# Start of Dataset
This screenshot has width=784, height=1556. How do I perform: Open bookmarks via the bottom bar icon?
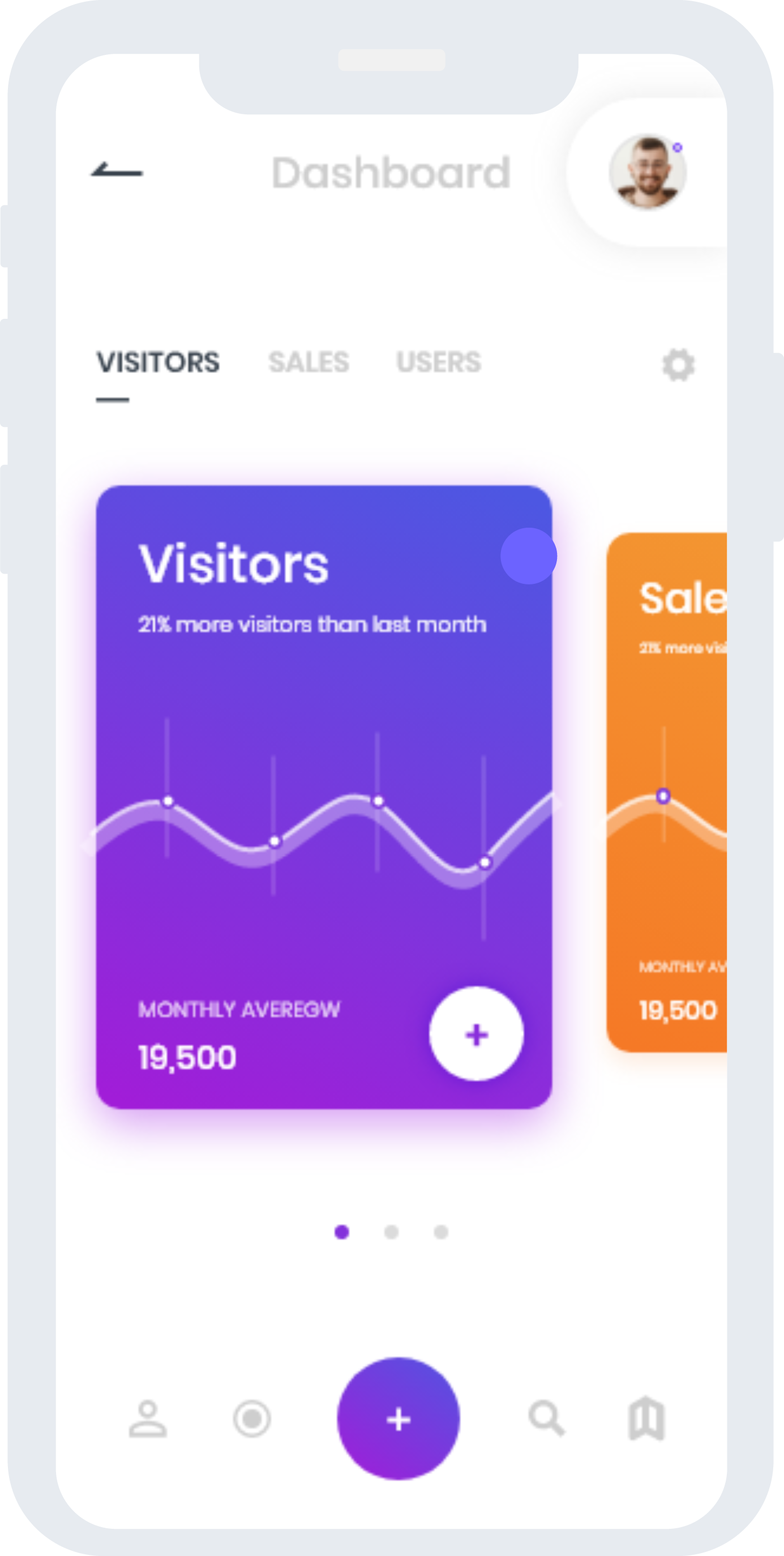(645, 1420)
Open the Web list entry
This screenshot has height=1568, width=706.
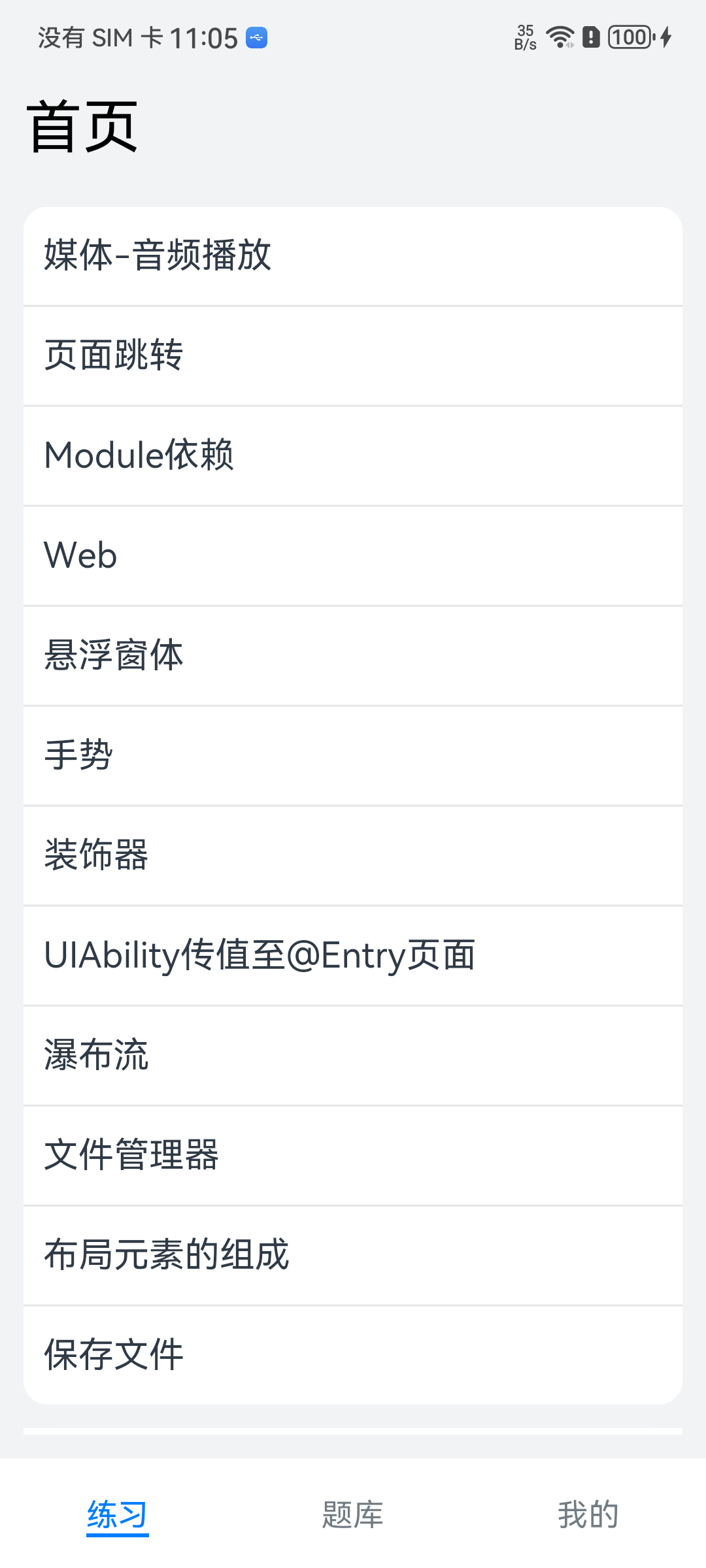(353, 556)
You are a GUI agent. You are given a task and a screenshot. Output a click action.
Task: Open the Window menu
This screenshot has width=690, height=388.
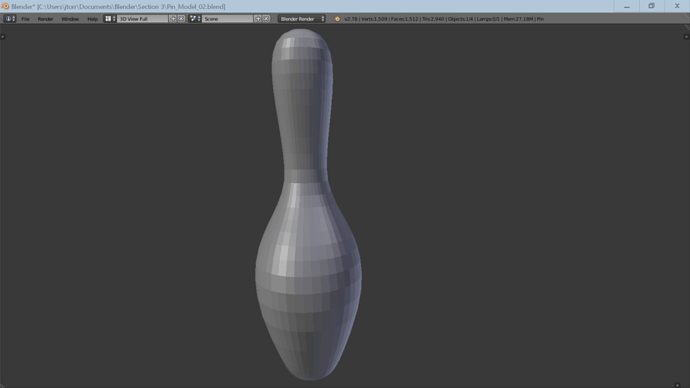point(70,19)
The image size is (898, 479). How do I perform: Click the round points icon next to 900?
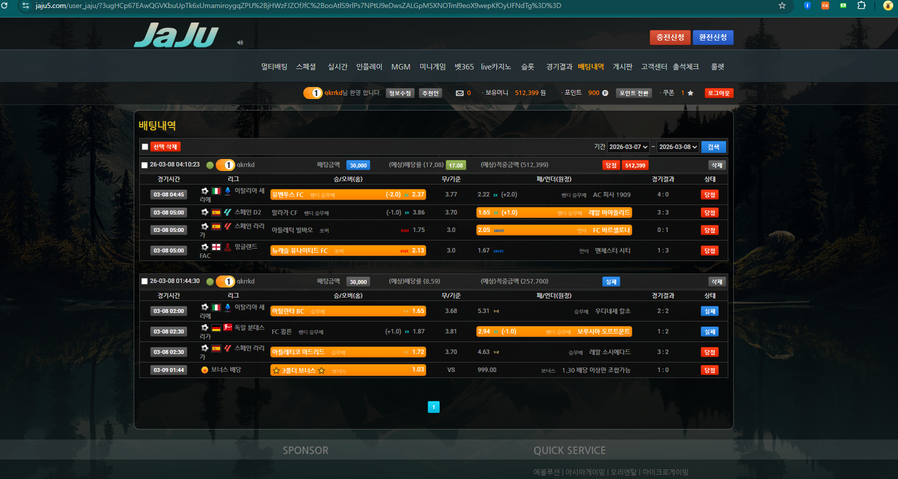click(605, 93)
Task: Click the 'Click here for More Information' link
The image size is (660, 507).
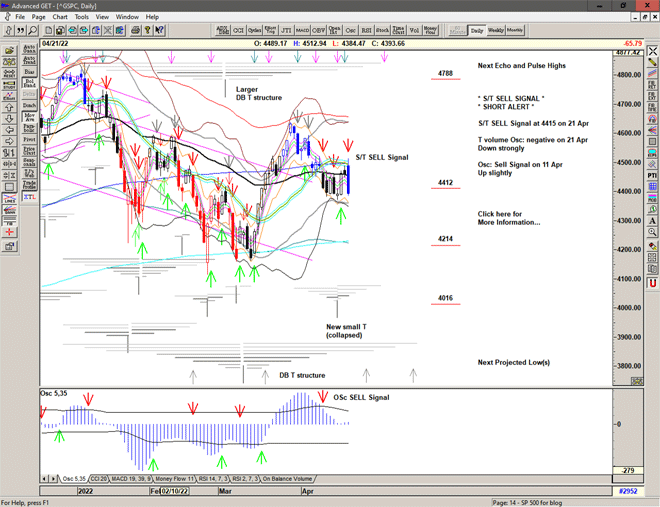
# End of Dataset
# Start of Dataset
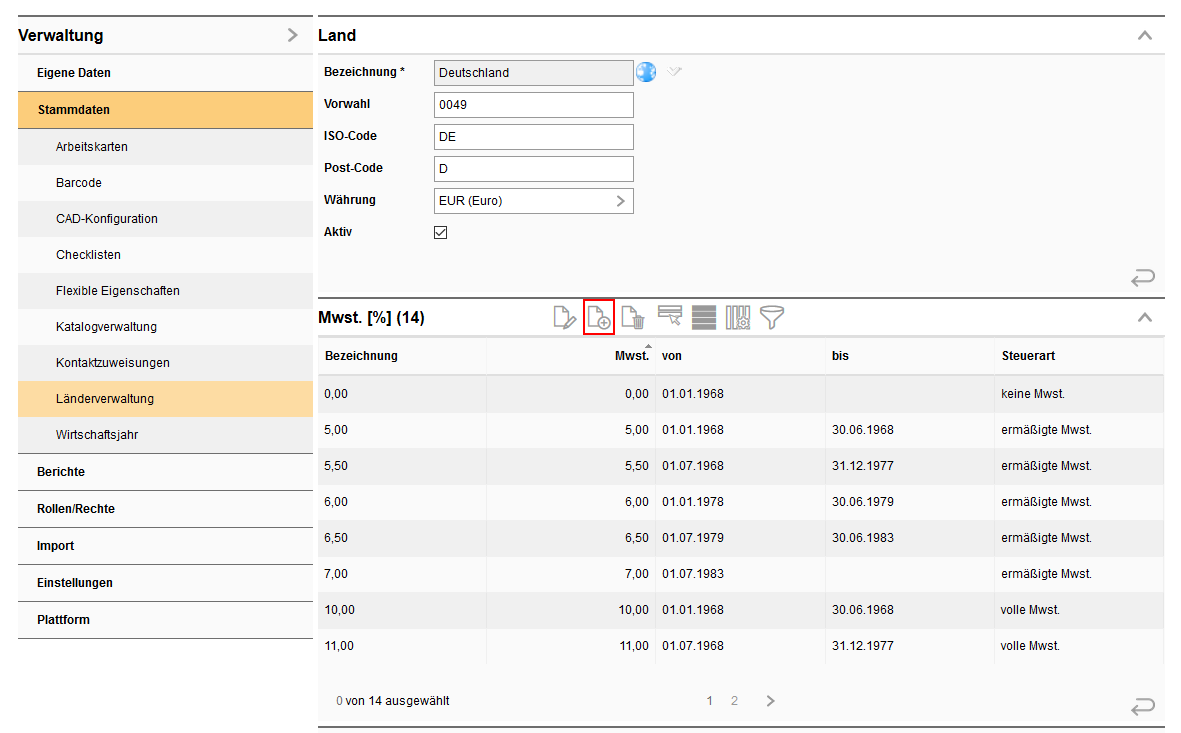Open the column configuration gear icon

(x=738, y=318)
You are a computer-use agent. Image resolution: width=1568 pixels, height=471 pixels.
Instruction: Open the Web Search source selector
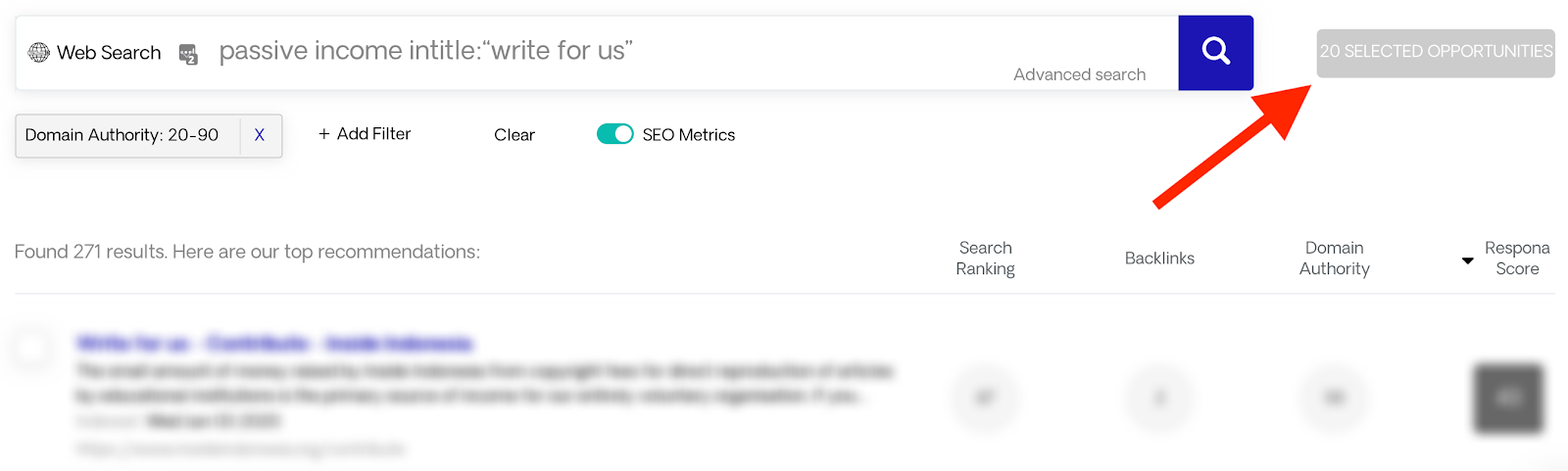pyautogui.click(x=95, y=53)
# End of Dataset
# Start of Dataset
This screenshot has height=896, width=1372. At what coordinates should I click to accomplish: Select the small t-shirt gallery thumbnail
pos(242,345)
# End of Dataset
# Objective:
Could you turn the records from the line containing "The image size is (898, 479)." through the line containing "The image size is (660, 507).", inclusive, into a numbered list, skipping blank lines and leaving out the pictures?

# Exercise result:
1. The image size is (898, 479). How do I perform: Click the round points icon next to 900?
2. click(605, 93)
3. Task: Click the 'Click here for More Information' link
4. The image size is (660, 507).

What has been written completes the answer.